The organisation which will be focused on in this report is Billabong. Gordon Merchant established Billabong in 1973 on the Gold Coast of Queensland, Australia (Anderson, 2017). Billabong today sells a variety of clothes ranging from track pants to T-shirts and shorts, thanks to Gordon Merchant's debut with a board shaper and handcrafted board shorts. The company began with zero and has grown to become one of the world's largest corporations. It is one of Australia's major corporations with operations on four continents. It is a distributor and marketer of clothing, decorations, and sporting items, particularly in the renowned Australian sporting industry worldwide. Billabong International Limited's core mission clearly explains the organisation's goals for emphasising their goods and services. In addition, the stated mission specifies the company's performance targets, the methods the company implements to attain those objectives, target client segments, and the territory in which the company works (Billabong, 2022). The company's vision statement is very straightforward and up to the mark. It indicates that the company has not engaged in significant debates and discussions in order to express its ideas and perspectives to the general public and crucial collaborators. According to the study, Billabong's possibilities in its present condition are not promising (Anderson, 2017). Billabong's current troubles include massive indebtedness and an absence of a significant competitive edge, as well as a shortage of retail department managerial expertise, which is producing inventory turnover difficulties. The company is facing many difficulties in the supply chain and operational process due to such issues.
Concept of Big Data and Relation with Supply Chain
Big data is really a reasonably modern and popular idea that has the potential to improve businesses. The terminology "big data" refers to a large amount of information that is collected at a significant level from a variety of resources (Jin, 2019).

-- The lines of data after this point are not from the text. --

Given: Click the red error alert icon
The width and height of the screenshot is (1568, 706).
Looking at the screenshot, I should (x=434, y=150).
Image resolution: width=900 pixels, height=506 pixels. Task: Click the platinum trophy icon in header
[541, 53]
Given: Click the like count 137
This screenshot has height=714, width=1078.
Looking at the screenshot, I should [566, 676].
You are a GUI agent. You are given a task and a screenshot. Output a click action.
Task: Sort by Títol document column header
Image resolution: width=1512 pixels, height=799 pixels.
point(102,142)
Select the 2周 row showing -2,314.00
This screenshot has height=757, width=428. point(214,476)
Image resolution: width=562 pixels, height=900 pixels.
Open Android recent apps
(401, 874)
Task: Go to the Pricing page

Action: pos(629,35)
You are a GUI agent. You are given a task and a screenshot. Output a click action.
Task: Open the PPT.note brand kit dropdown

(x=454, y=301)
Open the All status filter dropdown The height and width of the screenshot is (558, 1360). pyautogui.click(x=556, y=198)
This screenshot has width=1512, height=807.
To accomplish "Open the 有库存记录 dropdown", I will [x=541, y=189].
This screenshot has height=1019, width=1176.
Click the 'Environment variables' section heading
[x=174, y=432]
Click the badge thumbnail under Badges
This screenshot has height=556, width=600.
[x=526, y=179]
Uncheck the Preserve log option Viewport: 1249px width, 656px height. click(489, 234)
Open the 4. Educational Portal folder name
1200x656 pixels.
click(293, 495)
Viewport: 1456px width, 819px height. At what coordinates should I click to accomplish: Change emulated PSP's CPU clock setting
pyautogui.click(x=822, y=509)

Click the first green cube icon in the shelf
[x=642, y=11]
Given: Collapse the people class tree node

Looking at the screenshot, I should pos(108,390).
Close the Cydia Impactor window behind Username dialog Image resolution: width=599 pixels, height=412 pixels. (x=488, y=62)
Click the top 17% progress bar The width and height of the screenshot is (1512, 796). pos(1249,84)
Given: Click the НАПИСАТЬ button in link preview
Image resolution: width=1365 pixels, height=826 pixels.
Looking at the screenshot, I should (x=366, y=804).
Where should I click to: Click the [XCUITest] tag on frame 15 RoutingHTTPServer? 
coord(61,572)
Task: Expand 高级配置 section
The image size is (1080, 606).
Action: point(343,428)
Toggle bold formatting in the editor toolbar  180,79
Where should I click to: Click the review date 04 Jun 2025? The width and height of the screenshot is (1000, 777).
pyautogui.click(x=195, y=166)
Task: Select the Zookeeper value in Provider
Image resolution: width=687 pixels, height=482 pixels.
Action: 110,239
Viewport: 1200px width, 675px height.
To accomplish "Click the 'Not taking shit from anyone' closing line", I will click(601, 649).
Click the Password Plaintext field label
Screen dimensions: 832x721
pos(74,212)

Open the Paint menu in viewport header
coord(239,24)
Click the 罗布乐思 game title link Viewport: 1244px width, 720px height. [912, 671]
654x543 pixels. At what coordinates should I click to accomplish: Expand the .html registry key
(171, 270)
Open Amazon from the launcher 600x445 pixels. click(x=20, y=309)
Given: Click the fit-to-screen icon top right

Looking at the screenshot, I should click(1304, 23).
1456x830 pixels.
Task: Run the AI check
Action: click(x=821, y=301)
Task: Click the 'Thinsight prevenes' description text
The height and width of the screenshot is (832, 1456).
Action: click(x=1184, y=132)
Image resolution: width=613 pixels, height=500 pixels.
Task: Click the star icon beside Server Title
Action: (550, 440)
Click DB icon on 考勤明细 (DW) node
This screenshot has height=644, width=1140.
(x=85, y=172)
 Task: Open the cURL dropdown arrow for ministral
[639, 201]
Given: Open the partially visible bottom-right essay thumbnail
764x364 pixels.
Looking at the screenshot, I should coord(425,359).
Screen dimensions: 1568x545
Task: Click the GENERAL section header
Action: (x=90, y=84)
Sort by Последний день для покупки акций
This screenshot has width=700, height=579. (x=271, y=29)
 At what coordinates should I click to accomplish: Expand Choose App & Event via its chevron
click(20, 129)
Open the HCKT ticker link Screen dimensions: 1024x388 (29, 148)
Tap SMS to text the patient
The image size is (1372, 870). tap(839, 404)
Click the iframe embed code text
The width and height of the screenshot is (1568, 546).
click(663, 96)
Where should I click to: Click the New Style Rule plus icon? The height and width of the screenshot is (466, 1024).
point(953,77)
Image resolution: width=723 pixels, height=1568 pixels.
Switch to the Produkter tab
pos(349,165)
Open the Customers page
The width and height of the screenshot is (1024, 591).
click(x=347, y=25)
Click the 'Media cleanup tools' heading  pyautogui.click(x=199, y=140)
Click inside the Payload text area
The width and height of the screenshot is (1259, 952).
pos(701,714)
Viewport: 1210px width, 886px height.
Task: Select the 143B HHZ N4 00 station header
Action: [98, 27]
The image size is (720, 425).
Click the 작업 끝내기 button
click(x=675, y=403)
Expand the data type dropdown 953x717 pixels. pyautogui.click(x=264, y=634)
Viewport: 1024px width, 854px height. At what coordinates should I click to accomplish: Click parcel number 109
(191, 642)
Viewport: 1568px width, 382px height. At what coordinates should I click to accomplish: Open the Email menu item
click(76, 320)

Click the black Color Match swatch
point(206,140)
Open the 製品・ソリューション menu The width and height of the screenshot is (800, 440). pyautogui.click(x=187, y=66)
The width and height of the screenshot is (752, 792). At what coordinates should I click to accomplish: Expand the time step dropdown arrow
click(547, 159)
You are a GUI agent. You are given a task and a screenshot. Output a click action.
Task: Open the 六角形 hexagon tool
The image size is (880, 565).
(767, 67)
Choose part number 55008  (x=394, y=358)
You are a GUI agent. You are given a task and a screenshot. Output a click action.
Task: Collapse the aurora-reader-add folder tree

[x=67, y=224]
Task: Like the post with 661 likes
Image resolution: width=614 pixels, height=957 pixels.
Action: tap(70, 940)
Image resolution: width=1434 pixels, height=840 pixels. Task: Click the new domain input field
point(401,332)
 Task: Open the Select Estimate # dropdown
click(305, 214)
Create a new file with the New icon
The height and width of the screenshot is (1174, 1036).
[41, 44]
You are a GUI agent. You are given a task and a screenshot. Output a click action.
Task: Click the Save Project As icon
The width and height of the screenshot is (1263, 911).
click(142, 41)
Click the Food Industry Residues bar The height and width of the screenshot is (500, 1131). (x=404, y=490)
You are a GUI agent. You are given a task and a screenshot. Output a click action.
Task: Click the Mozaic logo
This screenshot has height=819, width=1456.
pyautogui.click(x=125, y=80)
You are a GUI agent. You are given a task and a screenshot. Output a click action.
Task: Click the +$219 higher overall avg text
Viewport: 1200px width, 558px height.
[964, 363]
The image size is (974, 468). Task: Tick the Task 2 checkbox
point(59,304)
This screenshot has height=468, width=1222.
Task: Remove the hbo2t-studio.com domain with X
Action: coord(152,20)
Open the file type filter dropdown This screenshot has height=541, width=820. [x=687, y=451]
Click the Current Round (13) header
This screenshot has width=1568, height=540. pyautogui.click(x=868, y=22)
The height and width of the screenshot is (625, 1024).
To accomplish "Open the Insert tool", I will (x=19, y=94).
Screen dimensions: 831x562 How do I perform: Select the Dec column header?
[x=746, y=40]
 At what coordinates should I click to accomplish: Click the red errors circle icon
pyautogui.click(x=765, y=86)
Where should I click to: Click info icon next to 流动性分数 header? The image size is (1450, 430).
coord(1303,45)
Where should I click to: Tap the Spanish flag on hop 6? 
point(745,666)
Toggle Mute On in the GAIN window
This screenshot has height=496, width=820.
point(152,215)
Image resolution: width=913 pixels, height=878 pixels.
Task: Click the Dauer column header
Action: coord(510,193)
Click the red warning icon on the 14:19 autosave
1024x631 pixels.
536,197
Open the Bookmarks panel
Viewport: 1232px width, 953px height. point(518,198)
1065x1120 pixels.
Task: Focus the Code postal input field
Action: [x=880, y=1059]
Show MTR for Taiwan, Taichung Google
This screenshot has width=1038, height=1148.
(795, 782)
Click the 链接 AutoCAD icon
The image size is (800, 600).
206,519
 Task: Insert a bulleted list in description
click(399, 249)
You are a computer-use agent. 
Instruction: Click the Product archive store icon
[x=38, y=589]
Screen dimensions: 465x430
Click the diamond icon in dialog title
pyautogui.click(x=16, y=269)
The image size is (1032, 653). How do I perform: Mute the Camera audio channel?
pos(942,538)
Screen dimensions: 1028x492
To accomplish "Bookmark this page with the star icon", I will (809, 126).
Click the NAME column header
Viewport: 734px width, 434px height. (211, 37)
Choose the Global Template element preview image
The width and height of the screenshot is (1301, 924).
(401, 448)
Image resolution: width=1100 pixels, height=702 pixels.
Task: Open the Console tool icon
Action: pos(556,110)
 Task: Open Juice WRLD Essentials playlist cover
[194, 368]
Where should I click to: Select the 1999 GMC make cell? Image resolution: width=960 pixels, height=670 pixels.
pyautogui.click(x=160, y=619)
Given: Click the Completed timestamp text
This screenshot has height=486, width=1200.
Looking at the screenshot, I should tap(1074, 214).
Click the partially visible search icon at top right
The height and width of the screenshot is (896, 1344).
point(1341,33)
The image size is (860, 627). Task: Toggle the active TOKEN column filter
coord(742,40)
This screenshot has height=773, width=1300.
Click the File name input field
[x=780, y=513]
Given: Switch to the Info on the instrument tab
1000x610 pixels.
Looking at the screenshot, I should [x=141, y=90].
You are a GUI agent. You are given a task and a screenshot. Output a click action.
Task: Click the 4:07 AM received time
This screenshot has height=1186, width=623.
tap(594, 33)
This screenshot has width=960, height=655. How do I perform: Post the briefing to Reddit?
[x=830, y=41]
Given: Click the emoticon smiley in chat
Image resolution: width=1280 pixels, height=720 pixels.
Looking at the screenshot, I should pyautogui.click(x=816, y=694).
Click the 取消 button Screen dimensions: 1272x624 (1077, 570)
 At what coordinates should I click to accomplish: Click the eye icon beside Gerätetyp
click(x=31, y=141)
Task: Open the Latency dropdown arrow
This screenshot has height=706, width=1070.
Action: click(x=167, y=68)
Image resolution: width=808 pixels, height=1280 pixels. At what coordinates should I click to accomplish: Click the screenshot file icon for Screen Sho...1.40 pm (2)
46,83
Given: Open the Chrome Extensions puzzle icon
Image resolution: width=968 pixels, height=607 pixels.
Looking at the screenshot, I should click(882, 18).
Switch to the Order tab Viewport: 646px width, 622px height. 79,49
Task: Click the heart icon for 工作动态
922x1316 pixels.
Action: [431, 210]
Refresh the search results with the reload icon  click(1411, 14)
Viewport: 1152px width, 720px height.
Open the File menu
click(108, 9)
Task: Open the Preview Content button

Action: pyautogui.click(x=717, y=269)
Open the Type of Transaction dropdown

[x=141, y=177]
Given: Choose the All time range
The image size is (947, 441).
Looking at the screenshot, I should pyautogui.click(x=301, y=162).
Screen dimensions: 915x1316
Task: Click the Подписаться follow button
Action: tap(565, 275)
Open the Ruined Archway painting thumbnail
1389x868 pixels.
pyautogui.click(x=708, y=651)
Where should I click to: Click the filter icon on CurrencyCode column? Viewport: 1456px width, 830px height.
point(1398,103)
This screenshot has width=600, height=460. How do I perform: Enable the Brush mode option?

The study conducted by Fosso et al. (2018) revealed that the use of big data in the supply chain management significantly increases the efficiency of the business performances. It is considered important for business organisations to have a better control on the supply of materials, acquisition, manufacturing facilities, transportation, advertising, and various associated processes that allow products, operations, funds, and data to travel ahead and reverse (Richey, 2020). Govindan et al. (2018) also opined that big data help companies to have a close overview of business and operational activities along with identifying bottlenecks that slow down the performance of supply chain process. This in turn, supports in managing operational costs and streamline the supply chain activities of the organisations.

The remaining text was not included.